Comment From: rusackas

Then again... just looked at bun's repo, and it is quite popular/active/supported. I'll update my comparison grid and take that into consideration. The vote remains open in the meantime. I'll roll it back to [DISCUSS] if it changes my mind ;)

Comment From: rusackas

Been meaning to circle back to this for AGES now.
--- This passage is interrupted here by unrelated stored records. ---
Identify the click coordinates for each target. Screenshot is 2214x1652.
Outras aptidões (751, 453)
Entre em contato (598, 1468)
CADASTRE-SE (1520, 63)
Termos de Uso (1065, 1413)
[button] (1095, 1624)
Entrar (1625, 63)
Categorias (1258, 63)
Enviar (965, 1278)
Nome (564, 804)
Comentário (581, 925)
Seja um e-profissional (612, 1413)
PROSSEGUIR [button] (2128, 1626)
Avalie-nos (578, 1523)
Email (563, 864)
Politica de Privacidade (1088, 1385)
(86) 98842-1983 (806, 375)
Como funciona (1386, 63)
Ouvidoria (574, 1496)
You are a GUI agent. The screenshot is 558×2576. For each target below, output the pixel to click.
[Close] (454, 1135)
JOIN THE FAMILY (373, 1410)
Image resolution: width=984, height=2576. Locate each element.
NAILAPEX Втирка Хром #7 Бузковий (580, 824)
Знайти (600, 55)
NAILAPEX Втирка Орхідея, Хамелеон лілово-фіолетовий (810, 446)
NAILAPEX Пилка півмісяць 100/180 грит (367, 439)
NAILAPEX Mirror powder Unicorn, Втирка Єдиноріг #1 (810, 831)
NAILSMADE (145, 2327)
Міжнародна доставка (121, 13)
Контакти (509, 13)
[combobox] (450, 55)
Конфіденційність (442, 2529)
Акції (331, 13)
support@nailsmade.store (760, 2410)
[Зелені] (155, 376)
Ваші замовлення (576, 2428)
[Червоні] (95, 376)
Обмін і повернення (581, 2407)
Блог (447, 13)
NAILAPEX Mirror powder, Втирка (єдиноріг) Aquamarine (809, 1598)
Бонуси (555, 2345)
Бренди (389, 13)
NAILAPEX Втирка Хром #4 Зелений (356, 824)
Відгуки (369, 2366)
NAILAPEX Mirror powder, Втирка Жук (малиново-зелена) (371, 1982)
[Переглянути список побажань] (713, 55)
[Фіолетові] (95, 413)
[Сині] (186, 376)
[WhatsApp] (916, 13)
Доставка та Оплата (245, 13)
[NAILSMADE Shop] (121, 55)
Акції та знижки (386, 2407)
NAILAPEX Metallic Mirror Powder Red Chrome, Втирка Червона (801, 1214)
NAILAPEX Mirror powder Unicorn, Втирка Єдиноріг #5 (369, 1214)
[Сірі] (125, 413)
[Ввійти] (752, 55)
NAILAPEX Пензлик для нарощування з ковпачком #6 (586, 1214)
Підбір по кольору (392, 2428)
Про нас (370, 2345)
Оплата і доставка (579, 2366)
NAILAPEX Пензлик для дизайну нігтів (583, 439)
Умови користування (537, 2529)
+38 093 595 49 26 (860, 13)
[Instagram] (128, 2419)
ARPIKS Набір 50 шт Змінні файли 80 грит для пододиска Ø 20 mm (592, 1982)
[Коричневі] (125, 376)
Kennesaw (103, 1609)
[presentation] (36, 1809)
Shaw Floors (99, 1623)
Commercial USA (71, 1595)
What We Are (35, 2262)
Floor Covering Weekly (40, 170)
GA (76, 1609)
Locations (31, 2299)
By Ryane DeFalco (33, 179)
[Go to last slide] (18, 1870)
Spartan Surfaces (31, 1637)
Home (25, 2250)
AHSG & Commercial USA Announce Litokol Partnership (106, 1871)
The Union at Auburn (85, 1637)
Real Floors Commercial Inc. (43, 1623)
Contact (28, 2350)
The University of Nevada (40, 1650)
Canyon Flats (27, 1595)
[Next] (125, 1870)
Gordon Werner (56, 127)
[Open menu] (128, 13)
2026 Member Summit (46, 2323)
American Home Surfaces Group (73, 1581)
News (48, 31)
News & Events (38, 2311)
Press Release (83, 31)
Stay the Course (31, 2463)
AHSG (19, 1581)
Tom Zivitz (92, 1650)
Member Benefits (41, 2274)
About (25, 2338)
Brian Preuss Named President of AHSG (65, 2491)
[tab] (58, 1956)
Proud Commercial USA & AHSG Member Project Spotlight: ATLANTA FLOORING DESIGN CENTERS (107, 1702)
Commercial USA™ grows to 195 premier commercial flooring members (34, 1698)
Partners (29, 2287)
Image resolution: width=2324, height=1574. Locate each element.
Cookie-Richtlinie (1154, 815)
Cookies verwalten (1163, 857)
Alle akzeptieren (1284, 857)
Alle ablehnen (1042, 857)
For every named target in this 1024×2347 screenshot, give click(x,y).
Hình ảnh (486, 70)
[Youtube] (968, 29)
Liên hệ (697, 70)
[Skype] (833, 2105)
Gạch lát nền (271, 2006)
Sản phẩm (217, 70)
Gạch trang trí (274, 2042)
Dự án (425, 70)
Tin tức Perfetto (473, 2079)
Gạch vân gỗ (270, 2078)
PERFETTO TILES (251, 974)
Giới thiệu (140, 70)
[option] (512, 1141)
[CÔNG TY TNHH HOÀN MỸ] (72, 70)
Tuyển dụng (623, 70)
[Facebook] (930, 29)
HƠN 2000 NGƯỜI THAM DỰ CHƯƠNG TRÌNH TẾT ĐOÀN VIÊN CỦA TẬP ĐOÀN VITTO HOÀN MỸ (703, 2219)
Threw my friend Claude at the problem, and here's what it has to say about bun vs pnpm:

pnpm vs Bun Comparison for Apache Superset

Aspect pnpm Bun
Monorepo Support ✅ Mature workspace protocol, workspace:* for internal deps ✅ Built-in workspaces (since v1.0), less battle-tested
Installation Speed 2-3x faster than npm 10-100x faster than npm
Disk Usage 50-70% space savings via hard links Standard node_modules, but faster writes
Publishing Workflow ✅ Excellent - changesets integration, recursive publish ❌ Limited - no changeset equivalent, basic npm publish
Dependency Strictness ✅ Prevents phantom deps, strict by default ⚠️ More permissive, follows npm model
Package Overrides ✅ .pnpmfile.cjs for patches/overrides ⚠️ Basic overrides in package.json
Filtering/Scoping ✅ Powerful --filter flag for selective ops ✅ Workspace filtering available
Node.js Compatibility 100% (is a package manager for Node) ~90% Node API coverage
Production Maturity ✅ Used by Vue, Microsoft, proven at scale ⚠️ Newer, less proven in large monorepos
CI/CD Integration ✅ Established patterns, wide support ⚠️ Emerging patterns, less documentation
Peer Deps Handling ✅ Auto-install with configurable strictness ✅ Auto-installs peer dependencies
Windows Support ✅ Full support (with some symlink caveats) ⚠️ Experimental Windows support
Native Addons ✅ Full support for Node native addons ⚠️ Incomplete N-API coverage
Runtime Included ❌ Package manager only, needs Node.js ✅ All-in-one runtime + package manager
TypeScript Via Node + ts-node/tsx ✅ Native TypeScript execution
Debugging Tools ✅ Mature ecosystem ⚠️ Limited debugging tools
Migration Effort Medium - import command, adjust for symlinks Medium-High - runtime changes, compat fixes
Risk Level Low - community governed, stable Medium - single company, rapid changes
Best For Production monorepos needing publishing Greenfield projects, speed-critical builds

Bottom Line for Apache Superset

Go with pnpm because: - Publishing workflows are critical for Superset's multi-package releases, and pnpm has mature tooling here - Proven stability with large monorepos (Vue.js uses it successfully) - Dependency strictness helps manage Superset's complex dependency tree - .pnpmfile.cjs enables patching problematic dependencies

Consider Bun later (12-18 months) when: - Publishing workflow tools mature - More monorepos prove it in production - Node.js compatibility reaches 95%+ - You need dramatic CI speedups (could be 10x faster builds)

The main tradeoff: pnpm gives you production-ready monorepo management today, while Bun offers revolutionary speed but with ecosystem gaps that could block Superset's publishing needs.